Posted on: Thursday, November 27, 2003

Ex-HealthSouth CEO told to repay $25 million

By Carrie Johnson
Washington Post

Ousted HealthSouth Corp. CEO Richard Scrushy has been ordered by a Delaware judge to repay $25 million in loans he took from the Alabama-based hospital company in 1999.

In a decision that Scrushy's defense team called "unprecedented," Vice Chancellor Leo E. Strine Jr. ruled that Scrushy, who sought to settle the loans in 2002 with HealthSouth stock that soon proved virtually worthless, should give the company $25.2 million in cash.

"Through conscious wrongdoing, negligent oversight of his subordinates, or innocent failure to catch the misdeeds or inaccuracies of his underlings, Scrushy signed financial statements for HealthSouth that were materially inaccurate," the judge wrote in a 26-page opinion, released Monday.

HealthSouth operates 11 rehabilitation or surgical centers in Hawai'i, with facilities on every major island.

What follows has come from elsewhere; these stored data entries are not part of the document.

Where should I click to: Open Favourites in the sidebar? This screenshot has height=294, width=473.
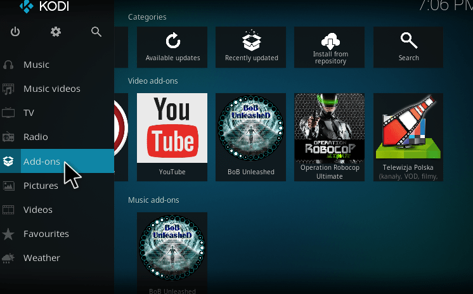[46, 234]
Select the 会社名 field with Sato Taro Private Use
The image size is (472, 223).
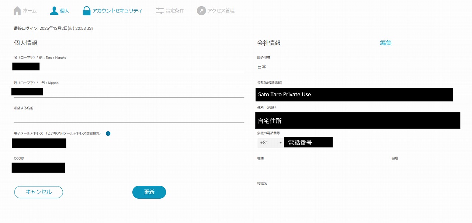(x=354, y=94)
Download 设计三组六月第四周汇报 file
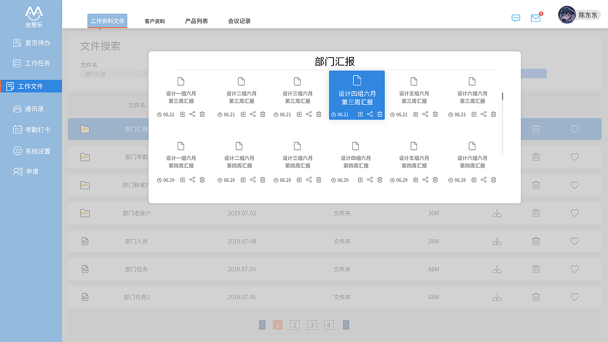Viewport: 608px width, 342px height. tap(299, 180)
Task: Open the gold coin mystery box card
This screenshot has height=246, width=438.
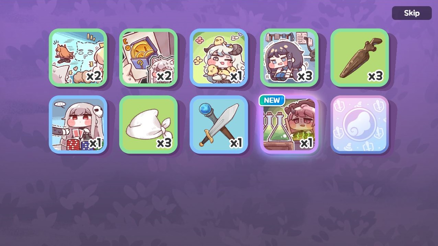Action: point(148,58)
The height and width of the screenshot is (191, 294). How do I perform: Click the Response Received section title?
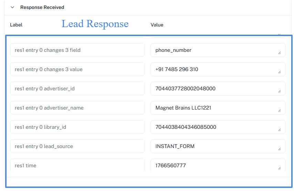[x=42, y=7]
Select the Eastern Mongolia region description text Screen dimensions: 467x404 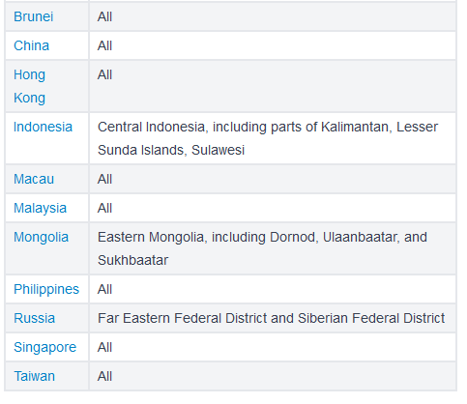(262, 248)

Strine found that Scrushy was "undoubtedly unjustly enriched" when the company accepted shares from him at a price that was artificially inflated based on phony financial statements. Scrushy has been charged with masterminding a $2.7 billion accounting fraud to pump up the company's stock price.

Abbe Lowell, lead defense attorney for Scrushy, vowed yesterday to appeal. Lowell also fired back at federal prosecutors, filing court papers seeking the release of more than $79 million in bank accounts and other Scrushy assets the government has frozen.

"They have liens on his property, they have impounded his vehicles, they have frozen his bank and investment accounts," Lowell said. "They have basically put a lock" on his coffers.

Scrushy was charged last month with 85 counts, including conspiracy, money laundering, securities fraud and mail fraud. At that time, the government sought to freeze about $280 million in allegedly ill-gotten assets belonging to Scrushy. Scrushy has professed his innocence and has blamed the long-running earnings-manipulation scheme on subordinates. To date, 15 former HealthSouth officials have pleaded guilty to conspiracy, tax and related charges.

The plaintiffs argued that Scrushy was responsible for the accuracy of the company's financial statements and that he improperly benefited from the decline in the company's stock price. The plaintiffs did not claim, and the judge did not find, that Scrushy had direct knowledge of the accounting fraud at HealthSouth.

Earlier this week, the bankruptcy examiner seeking to recover assets for Enron Corp. used similar reasoning in a report suggesting that former CEOs Kenneth Lay and Jeffrey Skilling should return about $96 million in loans they repaid with now-valueless company stock.